(Stored data)
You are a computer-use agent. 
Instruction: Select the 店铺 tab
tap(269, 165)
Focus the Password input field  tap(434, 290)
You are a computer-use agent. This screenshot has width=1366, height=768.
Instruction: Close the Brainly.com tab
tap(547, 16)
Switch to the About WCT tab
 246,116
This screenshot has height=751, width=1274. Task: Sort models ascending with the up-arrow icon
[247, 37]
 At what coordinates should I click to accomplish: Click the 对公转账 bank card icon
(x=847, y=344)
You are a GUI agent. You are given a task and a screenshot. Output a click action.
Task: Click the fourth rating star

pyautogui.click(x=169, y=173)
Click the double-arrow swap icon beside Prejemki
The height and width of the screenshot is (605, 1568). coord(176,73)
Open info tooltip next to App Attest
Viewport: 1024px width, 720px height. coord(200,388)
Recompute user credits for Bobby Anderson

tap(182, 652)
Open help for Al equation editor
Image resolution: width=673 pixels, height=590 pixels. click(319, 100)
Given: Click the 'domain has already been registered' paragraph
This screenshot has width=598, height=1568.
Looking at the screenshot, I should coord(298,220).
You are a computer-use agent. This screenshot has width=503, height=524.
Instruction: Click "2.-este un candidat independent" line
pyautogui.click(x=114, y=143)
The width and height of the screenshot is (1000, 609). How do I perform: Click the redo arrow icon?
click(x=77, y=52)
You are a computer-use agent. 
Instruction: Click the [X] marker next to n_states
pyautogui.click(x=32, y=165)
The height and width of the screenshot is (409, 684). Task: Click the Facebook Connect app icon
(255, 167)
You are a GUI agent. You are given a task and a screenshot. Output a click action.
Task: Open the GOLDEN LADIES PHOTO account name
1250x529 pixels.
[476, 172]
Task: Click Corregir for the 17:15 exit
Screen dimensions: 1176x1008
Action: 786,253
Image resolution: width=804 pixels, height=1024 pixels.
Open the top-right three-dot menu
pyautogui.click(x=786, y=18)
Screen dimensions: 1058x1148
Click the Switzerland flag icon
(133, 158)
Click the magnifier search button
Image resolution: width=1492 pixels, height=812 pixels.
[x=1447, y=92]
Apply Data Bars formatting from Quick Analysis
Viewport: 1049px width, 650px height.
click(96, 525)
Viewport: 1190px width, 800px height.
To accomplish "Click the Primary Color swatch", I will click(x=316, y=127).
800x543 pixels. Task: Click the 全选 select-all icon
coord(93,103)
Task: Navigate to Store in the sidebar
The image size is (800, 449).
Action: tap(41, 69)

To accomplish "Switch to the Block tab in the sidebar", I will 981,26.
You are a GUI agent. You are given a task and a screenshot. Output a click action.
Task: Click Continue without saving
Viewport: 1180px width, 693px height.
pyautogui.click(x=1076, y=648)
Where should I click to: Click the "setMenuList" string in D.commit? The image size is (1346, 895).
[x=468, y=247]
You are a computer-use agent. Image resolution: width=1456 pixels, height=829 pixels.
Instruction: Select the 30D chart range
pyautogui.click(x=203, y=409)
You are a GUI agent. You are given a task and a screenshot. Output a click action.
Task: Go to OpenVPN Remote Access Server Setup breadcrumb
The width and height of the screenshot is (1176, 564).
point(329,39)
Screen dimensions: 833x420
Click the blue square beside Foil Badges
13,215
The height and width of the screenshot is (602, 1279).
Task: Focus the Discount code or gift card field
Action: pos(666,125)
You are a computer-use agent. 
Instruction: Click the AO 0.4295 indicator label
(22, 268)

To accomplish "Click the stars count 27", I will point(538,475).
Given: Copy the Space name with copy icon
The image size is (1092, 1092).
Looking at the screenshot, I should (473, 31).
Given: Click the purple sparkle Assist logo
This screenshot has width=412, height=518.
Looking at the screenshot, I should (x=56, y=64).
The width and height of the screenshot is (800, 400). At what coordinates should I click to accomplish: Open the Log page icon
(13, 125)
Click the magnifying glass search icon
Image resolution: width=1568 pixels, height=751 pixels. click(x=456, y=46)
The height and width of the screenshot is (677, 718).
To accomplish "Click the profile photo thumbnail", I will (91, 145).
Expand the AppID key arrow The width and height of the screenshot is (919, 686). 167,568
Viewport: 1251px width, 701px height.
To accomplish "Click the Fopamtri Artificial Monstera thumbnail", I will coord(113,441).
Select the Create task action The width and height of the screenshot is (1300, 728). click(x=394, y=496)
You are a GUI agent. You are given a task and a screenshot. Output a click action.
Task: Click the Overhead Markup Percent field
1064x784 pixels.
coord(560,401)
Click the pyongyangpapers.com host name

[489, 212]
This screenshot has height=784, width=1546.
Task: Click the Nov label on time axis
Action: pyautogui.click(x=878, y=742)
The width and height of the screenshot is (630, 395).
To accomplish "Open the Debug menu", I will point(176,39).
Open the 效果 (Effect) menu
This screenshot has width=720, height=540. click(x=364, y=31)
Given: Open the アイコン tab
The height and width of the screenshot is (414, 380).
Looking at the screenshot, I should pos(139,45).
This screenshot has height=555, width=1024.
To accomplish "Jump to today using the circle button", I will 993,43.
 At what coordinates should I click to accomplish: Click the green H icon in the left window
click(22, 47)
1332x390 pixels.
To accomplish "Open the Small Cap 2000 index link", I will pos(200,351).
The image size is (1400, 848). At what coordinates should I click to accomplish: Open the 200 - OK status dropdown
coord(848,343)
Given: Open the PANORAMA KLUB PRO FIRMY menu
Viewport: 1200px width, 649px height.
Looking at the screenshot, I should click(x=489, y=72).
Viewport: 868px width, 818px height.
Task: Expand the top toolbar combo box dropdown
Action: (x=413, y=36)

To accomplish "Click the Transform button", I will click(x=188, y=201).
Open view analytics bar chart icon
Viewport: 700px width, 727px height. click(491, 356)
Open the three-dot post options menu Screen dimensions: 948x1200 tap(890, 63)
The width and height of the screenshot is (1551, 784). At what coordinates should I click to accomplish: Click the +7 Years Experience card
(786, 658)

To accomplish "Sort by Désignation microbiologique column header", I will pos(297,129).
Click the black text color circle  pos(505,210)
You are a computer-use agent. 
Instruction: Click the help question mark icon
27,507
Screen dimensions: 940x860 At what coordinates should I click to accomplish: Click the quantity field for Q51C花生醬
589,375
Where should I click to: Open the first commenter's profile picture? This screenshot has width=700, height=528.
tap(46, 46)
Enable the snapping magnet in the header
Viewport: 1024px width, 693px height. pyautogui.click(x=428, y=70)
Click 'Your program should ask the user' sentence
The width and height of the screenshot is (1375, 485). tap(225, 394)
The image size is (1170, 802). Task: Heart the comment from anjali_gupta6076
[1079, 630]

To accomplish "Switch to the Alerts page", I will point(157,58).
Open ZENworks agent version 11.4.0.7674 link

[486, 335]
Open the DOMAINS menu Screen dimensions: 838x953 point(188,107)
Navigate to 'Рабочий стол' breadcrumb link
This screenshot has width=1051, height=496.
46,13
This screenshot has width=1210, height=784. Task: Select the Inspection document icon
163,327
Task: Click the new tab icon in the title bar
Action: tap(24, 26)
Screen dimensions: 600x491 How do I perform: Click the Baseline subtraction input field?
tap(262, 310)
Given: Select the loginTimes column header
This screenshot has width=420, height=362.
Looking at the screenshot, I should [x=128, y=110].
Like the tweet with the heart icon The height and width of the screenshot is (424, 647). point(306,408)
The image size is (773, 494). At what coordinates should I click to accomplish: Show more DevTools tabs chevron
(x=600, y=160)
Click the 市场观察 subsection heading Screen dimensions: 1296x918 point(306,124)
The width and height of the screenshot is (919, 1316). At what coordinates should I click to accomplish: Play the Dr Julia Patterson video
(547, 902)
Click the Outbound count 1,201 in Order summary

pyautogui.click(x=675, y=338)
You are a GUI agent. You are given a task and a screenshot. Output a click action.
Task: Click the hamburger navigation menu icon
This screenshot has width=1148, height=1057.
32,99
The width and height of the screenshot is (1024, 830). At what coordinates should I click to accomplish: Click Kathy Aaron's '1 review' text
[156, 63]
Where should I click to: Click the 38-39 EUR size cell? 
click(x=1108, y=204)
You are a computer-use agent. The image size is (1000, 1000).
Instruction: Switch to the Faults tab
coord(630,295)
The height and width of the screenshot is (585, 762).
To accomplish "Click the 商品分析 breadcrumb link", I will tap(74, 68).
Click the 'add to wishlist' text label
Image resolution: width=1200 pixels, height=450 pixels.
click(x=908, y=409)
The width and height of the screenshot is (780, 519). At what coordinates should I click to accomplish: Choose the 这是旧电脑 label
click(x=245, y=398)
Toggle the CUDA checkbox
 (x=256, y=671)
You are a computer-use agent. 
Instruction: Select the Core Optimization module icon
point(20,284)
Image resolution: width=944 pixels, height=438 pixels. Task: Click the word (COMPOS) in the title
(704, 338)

What the task requires
Filter the preceding entries down to the lines with "thumbnail".

Written reply
To accomplish "Click the profile photo thumbnail", I will (91, 145).
To accomplish "Click the Fopamtri Artificial Monstera thumbnail", I will coord(113,441).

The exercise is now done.